Half a million flee from genocidal persecution
An Islamic ethnic minority is under mass exodus from the Asian country of Myanmar under the threat of genocide from a Buddhist majority.
More than half a million Rohingya have fled the country, spreading out to surrounding nations off of the coast to Bangladesh and Australia. With women and children being shot from behind as they flee the beaches, children being trampled and women being raped, the two thousand casualties is just the start.
Immigrating as laborers from India and Bangladesh, these people have faced persecution due to the circumstances of their heritage and birth. Under the military government of the Burmese, the Rohingya held and continue to hold no voice in the government and are not considered citizens.
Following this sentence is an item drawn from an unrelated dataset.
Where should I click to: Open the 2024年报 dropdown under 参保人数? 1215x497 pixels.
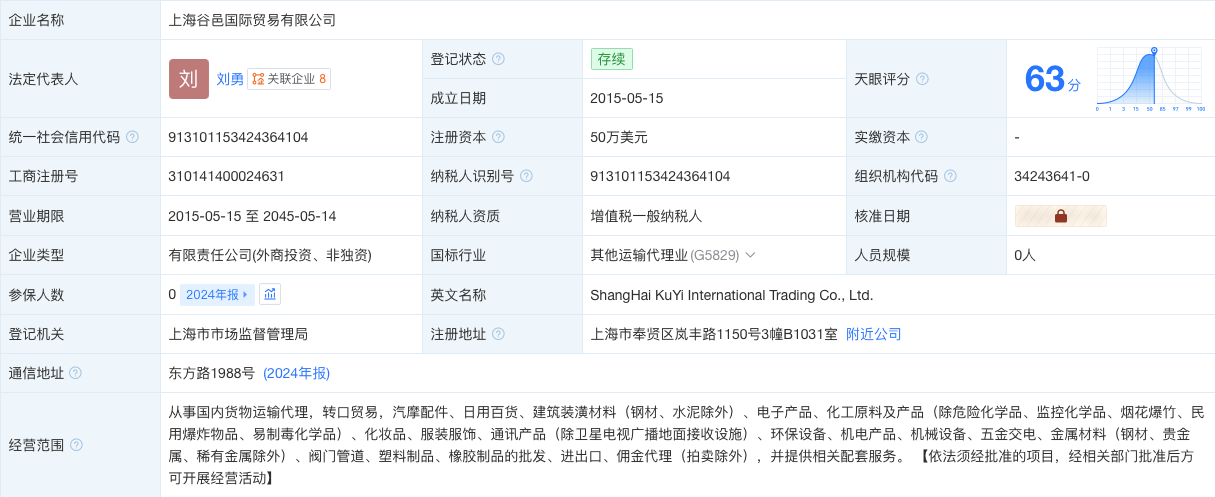point(217,294)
State counselor Aung San Suu Kyi, who has been awarded a Nobel Prize, has faced difficulty in transition from a 50-year-old military government since she took office last year. Worldwide criticism has come to her on the grounds that she has not fulfilled her task of being a source of justice, punishing law abusers, and protecting the persecuted. Western nations imposed sanctions on Myanmar to support Suu Kyi’s campaign for democracy, to which Myanmar responded by forging closer ties with China.
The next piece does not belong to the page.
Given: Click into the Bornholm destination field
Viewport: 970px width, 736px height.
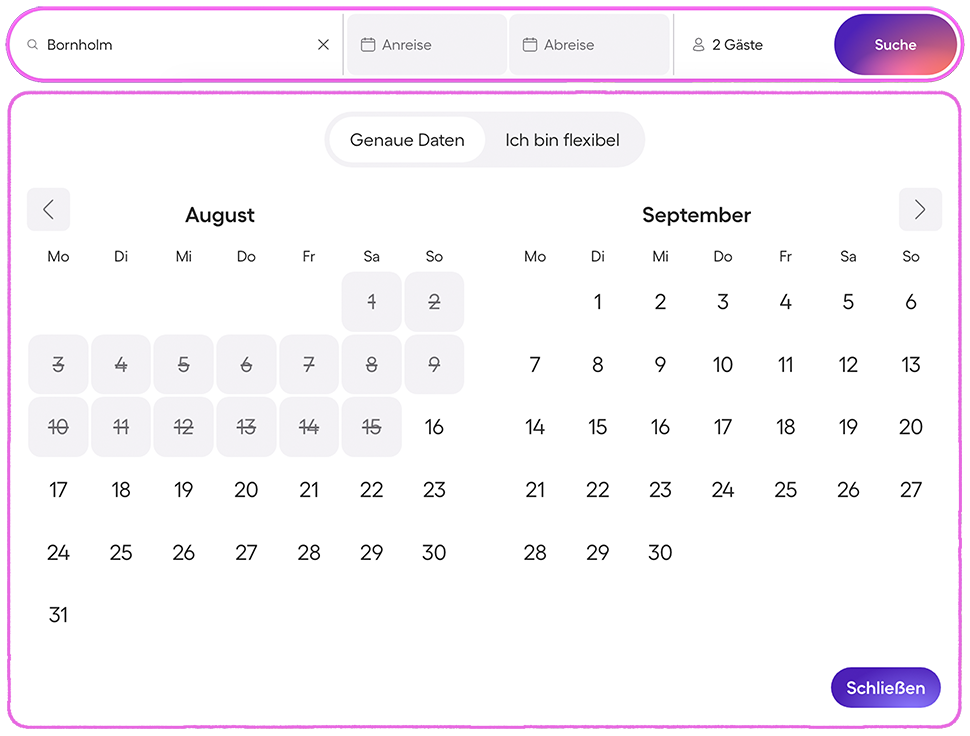Looking at the screenshot, I should pyautogui.click(x=176, y=45).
Kyi and her supporters have stated that the genocide is not connected to them, and that the acts are being committed not by the police, but instead the Arakan Rohingya Salvation Army insurgent group, a small minority of Rohingya terrorists that were accused of attacking the police and the army, killing civilians, and torching villages. This has justified to the Buddhist majority that the Rohingya population does not belong.
“Accusations without any strong evidence are dangerous. It makes it difficult for the government to handle things,” Government Spokesperson Zaw Htay said, according to CBC.ca News.
Myanmar has rejected the UN’s accusations that its military and police are ethnically cleansing Rohingya Muslims in response to coordinated attacks by Rohingya terrorists on the security forces on Aug. 25.